Sénégal : ChatGPT s’invite dans les classes et bouscule les règles du jeu scolaire

Rapide, brillante, infatigable : depuis son lancement le 30 novembre 2022, ChatGPT — l’application d’intelligence artificielle d’OpenAI — s’est discrètement imposée dans les salles de classe sénégalaises. Outil d’aide aux devoirs, béquille pour les exposés, assistant invisible pour les mémoires et projets de soutenance, l’IA séduit autant qu’elle inquiète.

Capable de rédiger, résumer ou traduire un texte en quelques secondes, ChatGPT attire les élèves et étudiants, mais soulève des interrogations sur ses dérives : paresse intellectuelle, triche silencieuse, perte d’autonomie. L’école sénégalaise est-elle prête pour cette révolution discrète ?

Un compagnon secret pour les collégiens et lycéens

Dans les établissements visités, ChatGPT s’est installé au cœur des pratiques. Pour certains, il est devenu indispensable.

Au lycée de Ouakam, une élève de Terminale, qui préfère rester anonyme, raconte :
« ChatGPT, c’est mon alliée. Je ne peux plus m’en passer. Je tape le sujet, je copie-colle, je change deux phrases et c’est bon. Les profs croient que j’ai travaillé alors que tout vient d’elle. »

Même constat au collège de Ouakam, où l’IA est utilisée dès la sixième.
« ChatGPT est plus efficace que Google ou Wikipédia. C’est devenu notre prof préféré », avoue un collégien.

L’université également touchée

À l’université, la dépendance à l’IA s’installe, parfois au détriment de la réflexion.

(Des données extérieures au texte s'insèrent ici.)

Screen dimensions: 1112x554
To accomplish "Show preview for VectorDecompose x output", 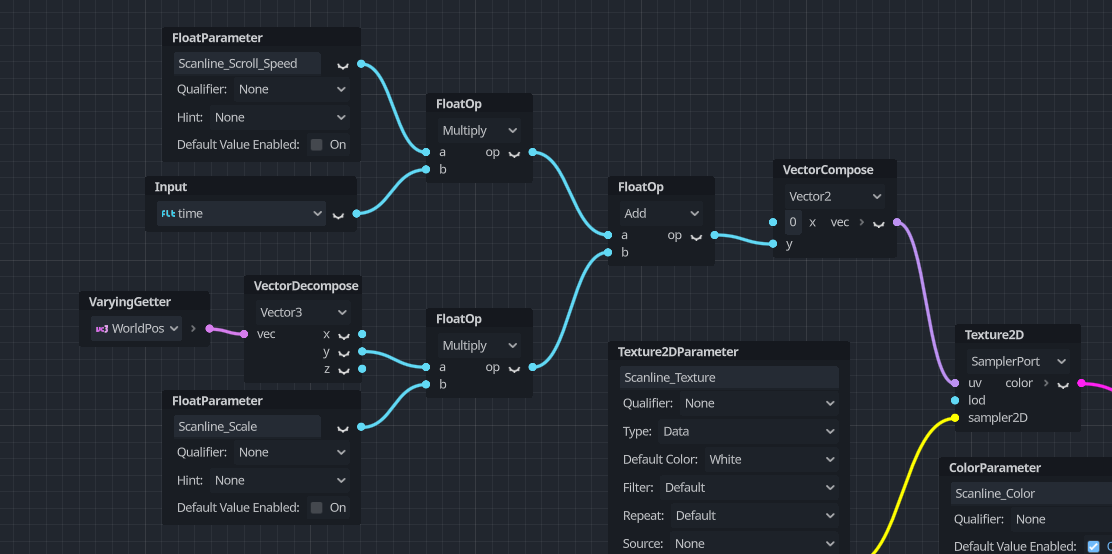I will click(343, 335).
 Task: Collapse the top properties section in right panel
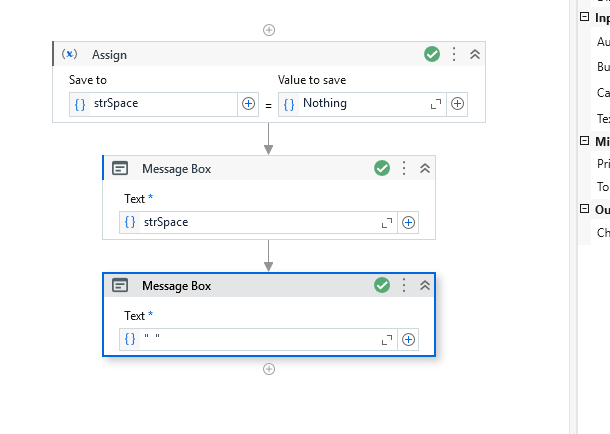tap(585, 17)
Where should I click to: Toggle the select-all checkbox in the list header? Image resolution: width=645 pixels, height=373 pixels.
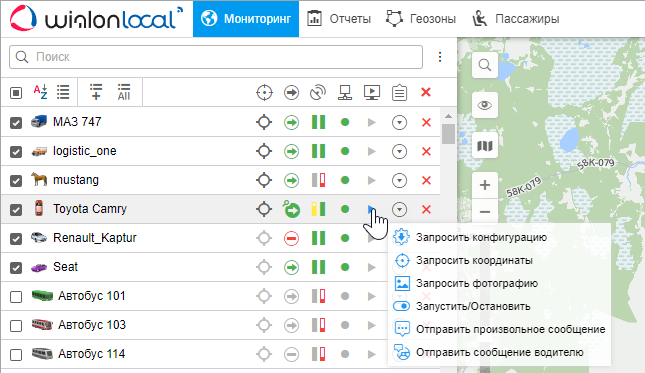tap(16, 93)
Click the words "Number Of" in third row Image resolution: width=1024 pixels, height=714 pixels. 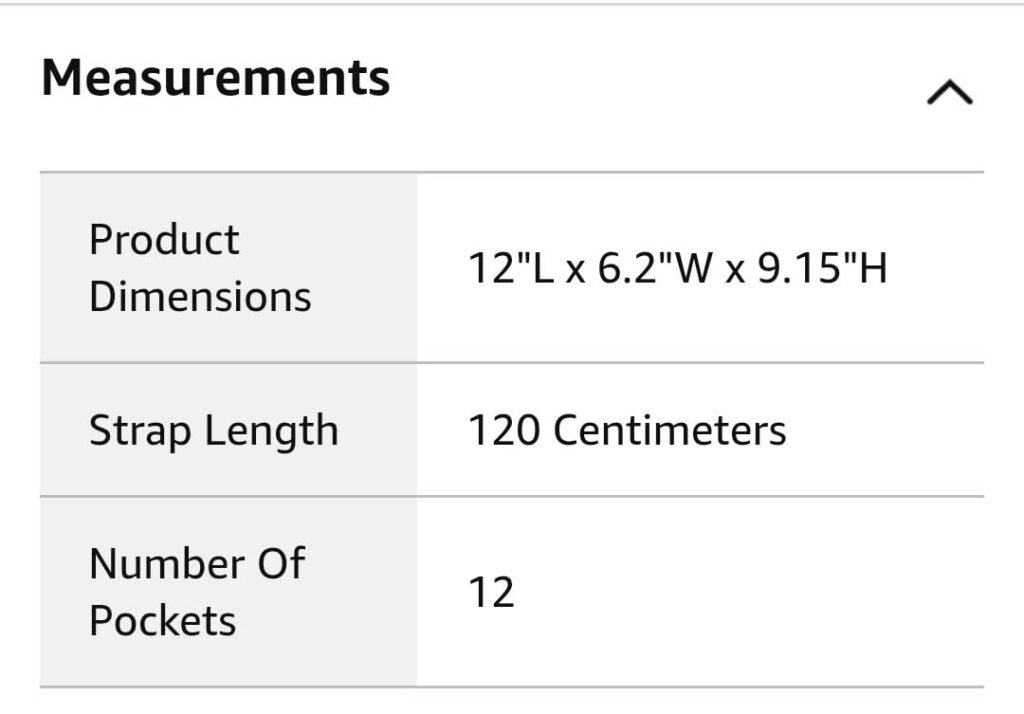[x=196, y=564]
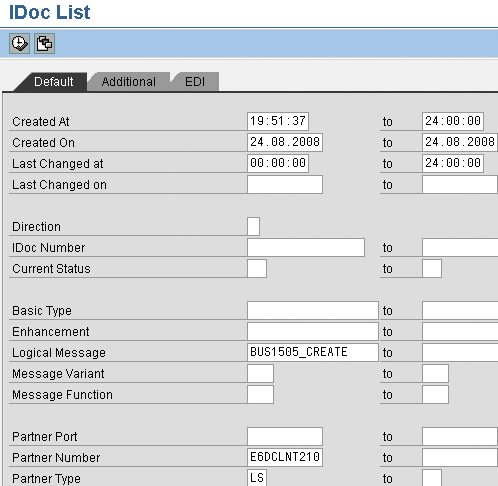Select the Default tab
This screenshot has width=498, height=486.
tap(53, 82)
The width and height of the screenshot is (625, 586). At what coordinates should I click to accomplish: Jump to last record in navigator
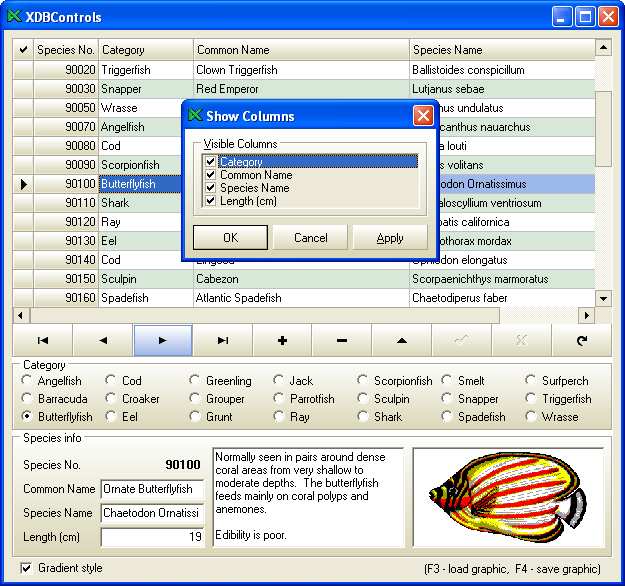click(x=222, y=340)
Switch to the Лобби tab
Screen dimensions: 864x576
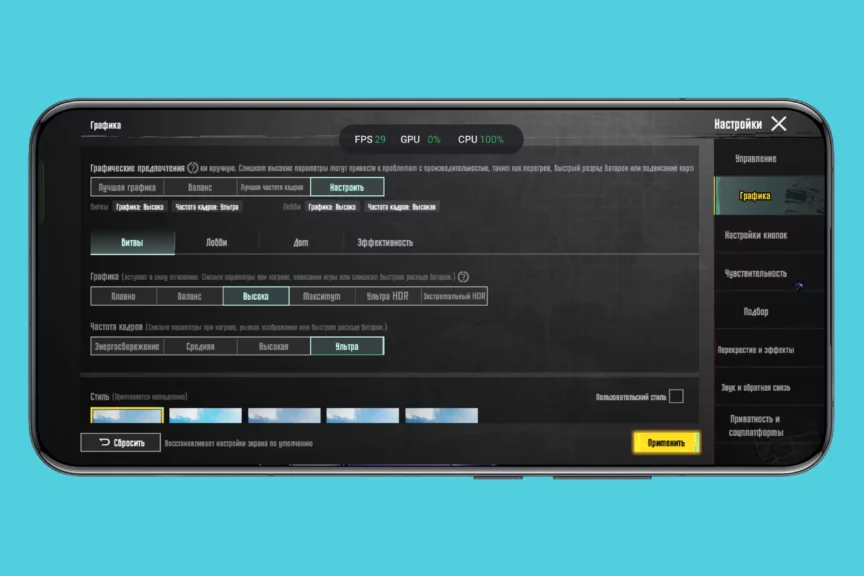pyautogui.click(x=216, y=242)
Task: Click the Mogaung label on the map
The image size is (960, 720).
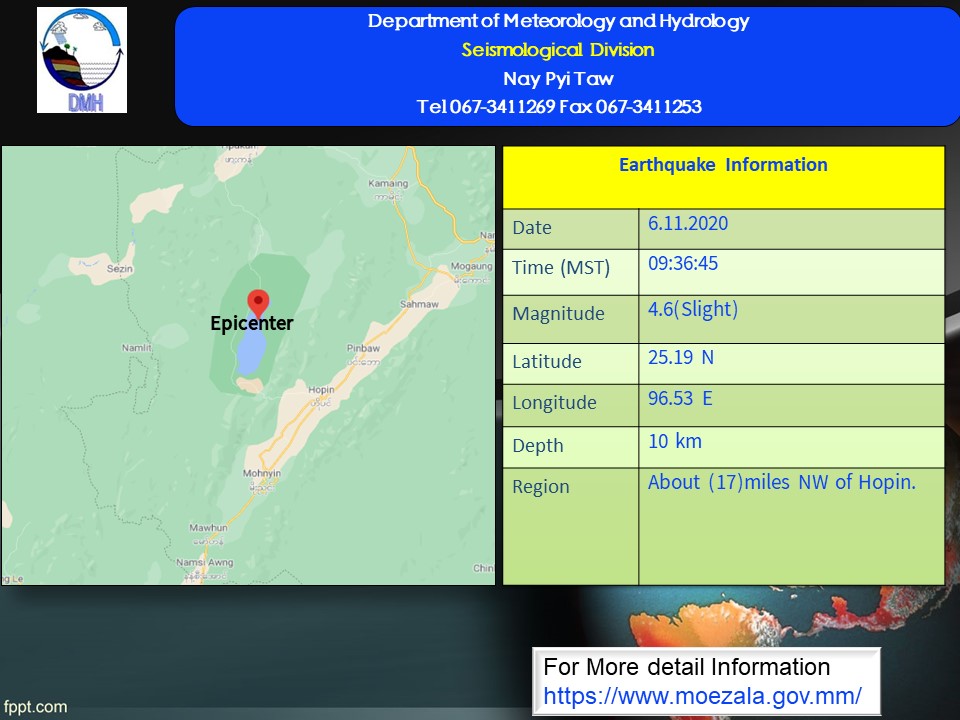Action: tap(471, 267)
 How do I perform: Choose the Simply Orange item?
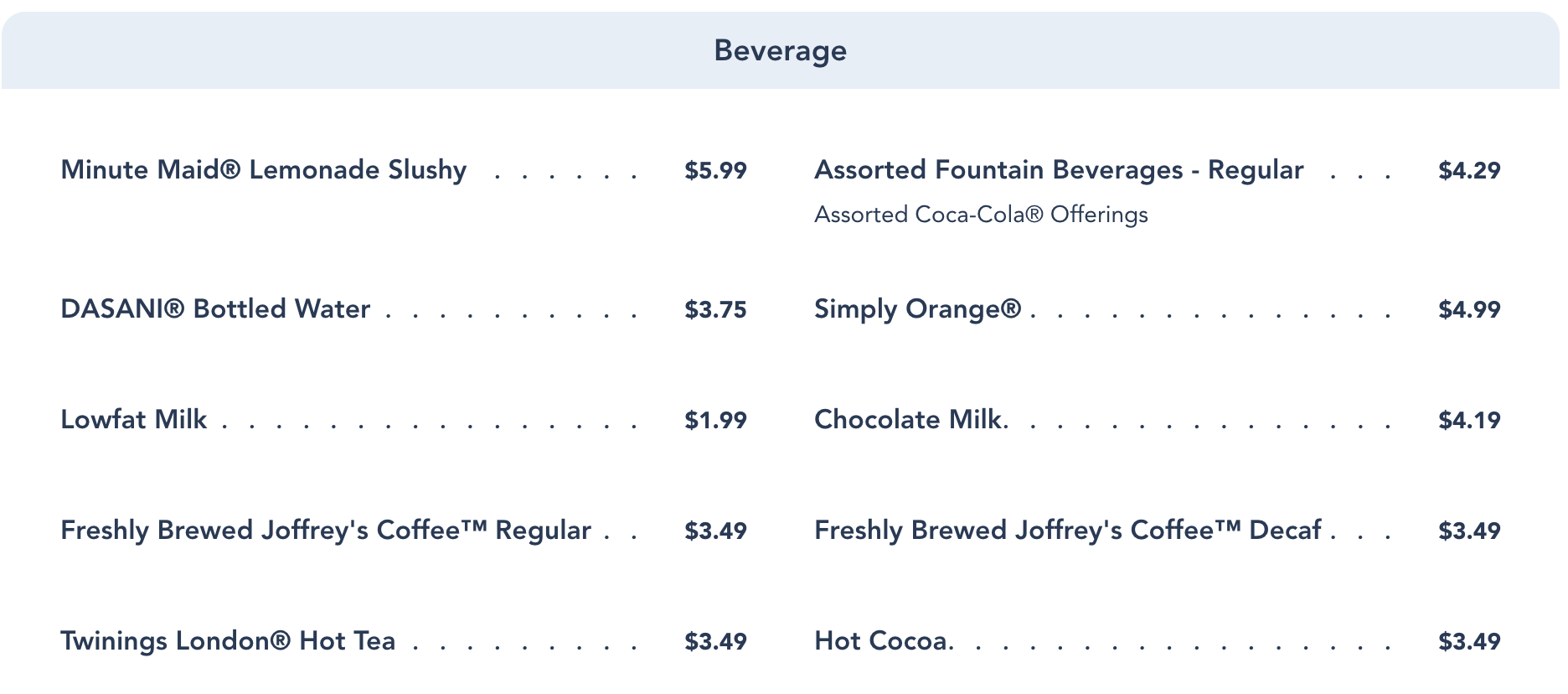(x=917, y=309)
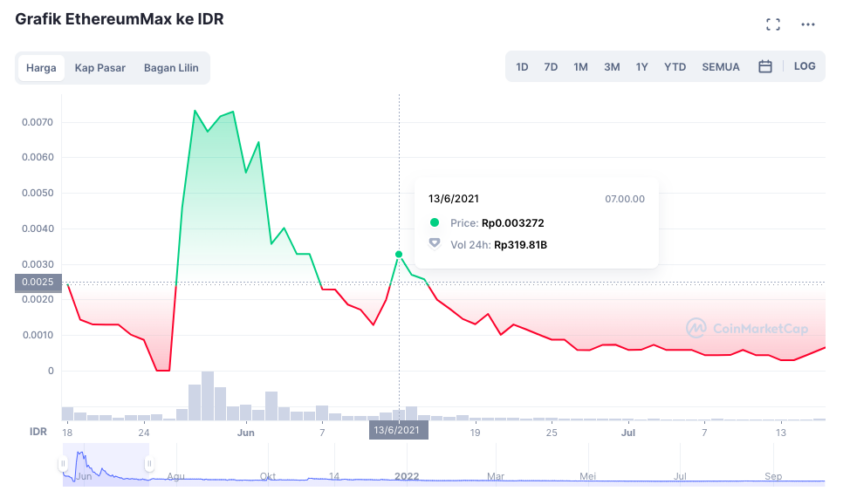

Ibrahima Diop, étudiant en licence 3, assume pleinement :
« C’est une béquille permanente. Pour notre projet de soutenance, ChatGPT nous a tout donné : l’idée, la stratégie, la rédaction. Il nous a même conseillé pour la présentation devant le jury. »

Selon les enseignants interrogés, ces usages illustrent une tendance massive où ChatGPT devient un outil de contournement de l’effort.

Des élèves responsables montrent une autre voie

Tous ne cèdent pas à la facilité.
Marième Diagne, élève en Première S1 au lycée John F. Kennedy, utilise l’IA autrement :
« Je m’en sers pour comprendre, pas pour tricher. Ça rend paresseux et c’est injuste pour ceux qui travaillent. Les profs doivent mieux distinguer ce qui vient de l’élève et ce qui vient de l’IA. »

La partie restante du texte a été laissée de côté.